WHAT THIS TASK INVOLVES:
Rewrite the entries below as a numbered list, skipping blank lines. Leave the pictures out of your answer.

-- START OF MATERIAL SHOWN --

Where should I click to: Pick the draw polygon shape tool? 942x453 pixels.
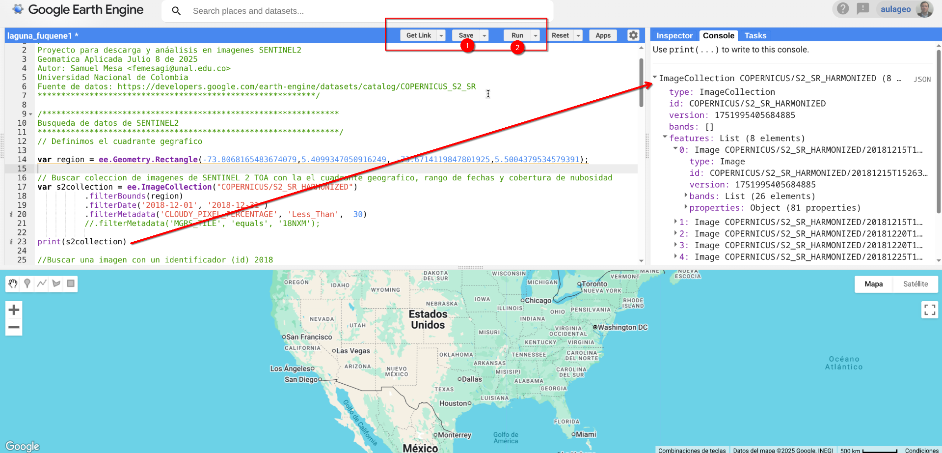point(56,283)
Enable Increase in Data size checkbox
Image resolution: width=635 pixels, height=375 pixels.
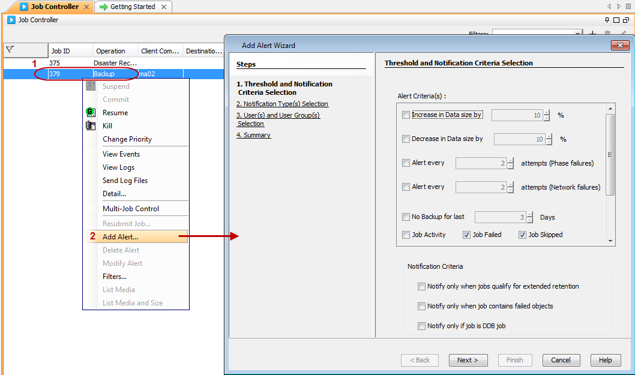(x=406, y=115)
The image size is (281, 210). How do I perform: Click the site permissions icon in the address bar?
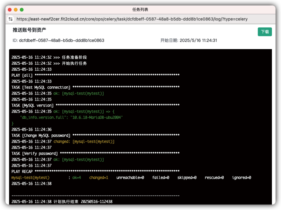tap(11, 19)
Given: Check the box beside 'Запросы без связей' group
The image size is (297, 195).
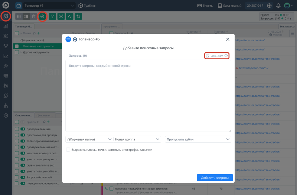Looking at the screenshot, I should pyautogui.click(x=17, y=177).
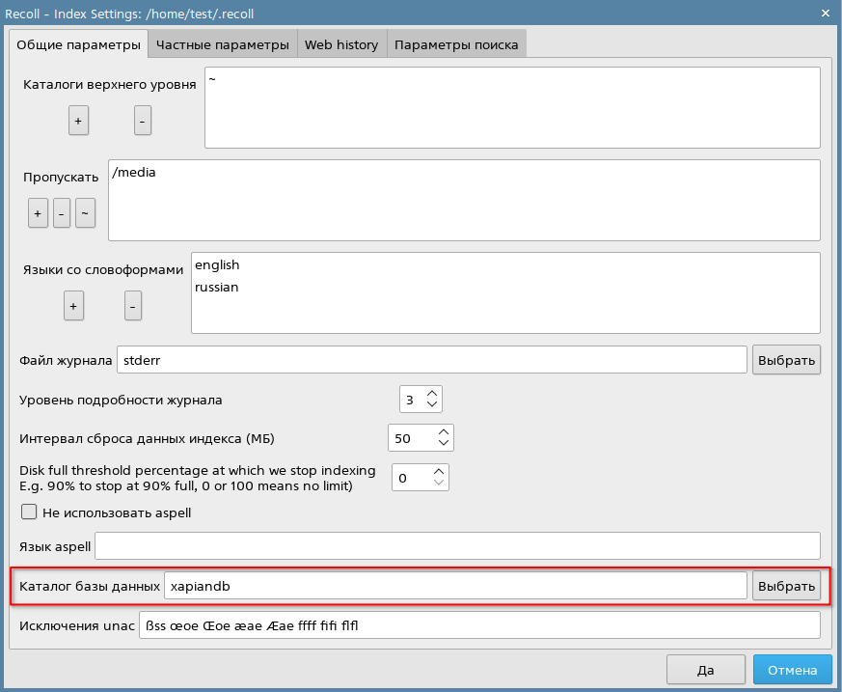Image resolution: width=842 pixels, height=692 pixels.
Task: Click the tilde button under Пропускать
Action: [x=86, y=212]
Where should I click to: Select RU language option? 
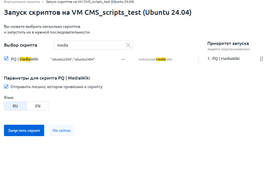point(15,106)
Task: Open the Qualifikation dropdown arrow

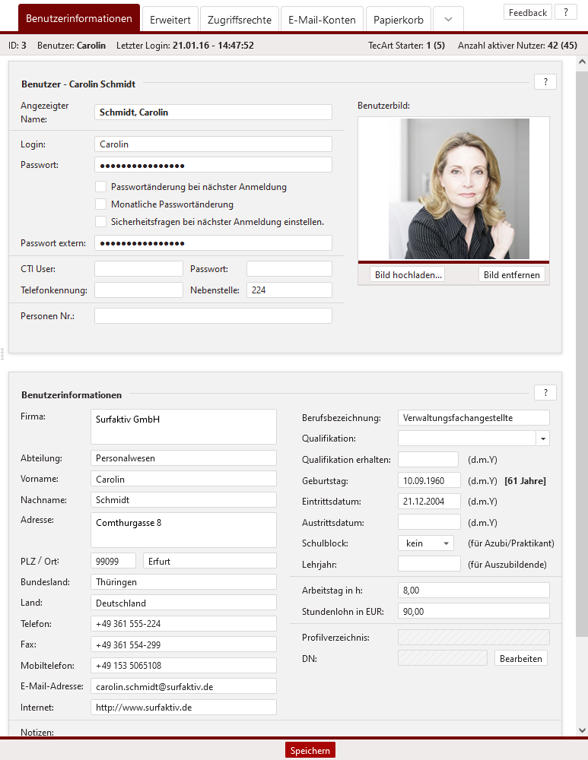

-- END OF MATERIAL SHOWN --

OUTPUT BELOW:
1. Where should I click to: Pick the draw polygon shape tool? 942x453 pixels.
2. point(56,283)
3. Enable Increase in Data size checkbox
4. Image resolution: width=635 pixels, height=375 pixels.
5. (x=406, y=115)
6. The image size is (281, 210). How do I perform: Click the site permissions icon in the address bar?
7. tap(11, 19)
8. Given: Check the box beside 'Запросы без связей' group
9. The image size is (297, 195).
10. Looking at the screenshot, I should pyautogui.click(x=17, y=177).
11. Image resolution: width=842 pixels, height=692 pixels.
12. Task: Click the tilde button under Пропускать
13. Action: [x=86, y=212]
14. Where should I click to: Select RU language option? 
15. point(15,106)
16. Task: Open the Qualifikation dropdown arrow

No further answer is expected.